President Obama was expected to lay a wreath today at the Tomb of the Unknowns at Arlington National Cemetery across the Potomac River from Washington. Earlier in the morning, he and first lady Michelle Obama planned to host a breakfast at the White House with “Gold Star” families of service members who have been killed.

In one of several ceremonies honoring Americans killed in Afghanistan, the city of South Sioux City, Neb., planned to unveil a statue honoring Navy Petty Officer 1st Class John Douangdara, a dog handler for the SEALs killed in a 2011 helicopter crash. His service dog was also killed in the crash and is memorialized beside him in the statue.

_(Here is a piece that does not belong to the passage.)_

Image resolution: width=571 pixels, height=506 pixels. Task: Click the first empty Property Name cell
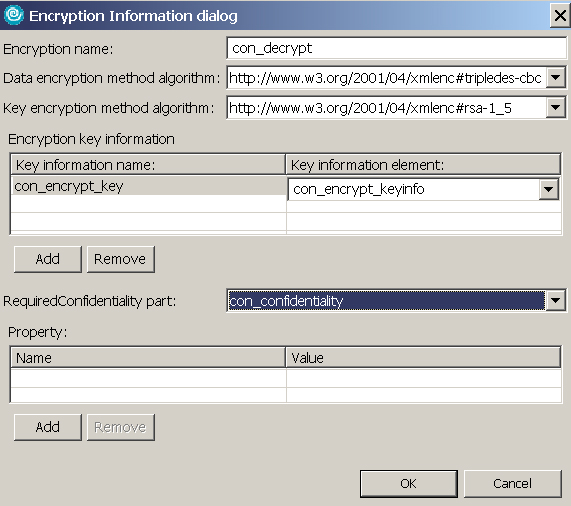[149, 378]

At the American Airpower Museum on Long Island, N.Y., a program was planned to honor Women Air Service Pilots, or WASPs, who tested and ferried completed aircraft from factories to bases during World War II. Thirty-eight died during the war, including Alice Lovejoy of Scarsdale, N.Y., who was killed on Sept. 13, 1944, in a midair collision over Texas.

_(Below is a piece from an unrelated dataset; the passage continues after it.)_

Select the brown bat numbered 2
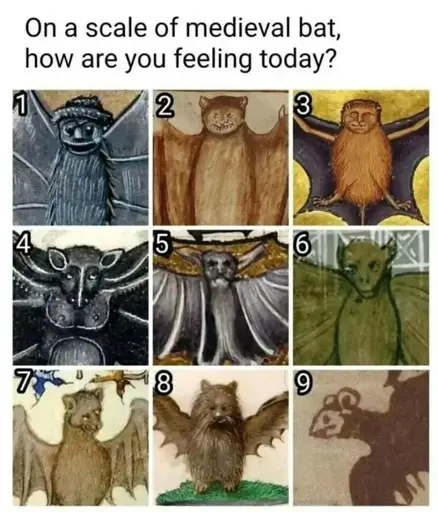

“It’s very important that we recognize not only their contribution to American history, but women’s history,” said Julia Lauria-Blum, curator of the WASP exhibit at the museum. “These women really blazed a path; they were pioneers for women’s aviation. And most important, they gave their lives serving their country and must be honored like anyone else on Memorial Day.”

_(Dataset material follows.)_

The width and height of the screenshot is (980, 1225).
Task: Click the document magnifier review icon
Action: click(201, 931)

A couple photograph themselves amongst a sea of flags on Boston Common in Boston Sunday. The flags were placed by the  Massachusetts Military Heroes Fund in memory of every fallen Massachusetts service member from the Civil War to the present. A couple photograph themselves amongst a sea of flags on Boston Common in Boston Sunday. The flags were placed by the Massachusetts Military Heroes Fund in memory of every fallen Massachusetts service member from the Civil War to the present.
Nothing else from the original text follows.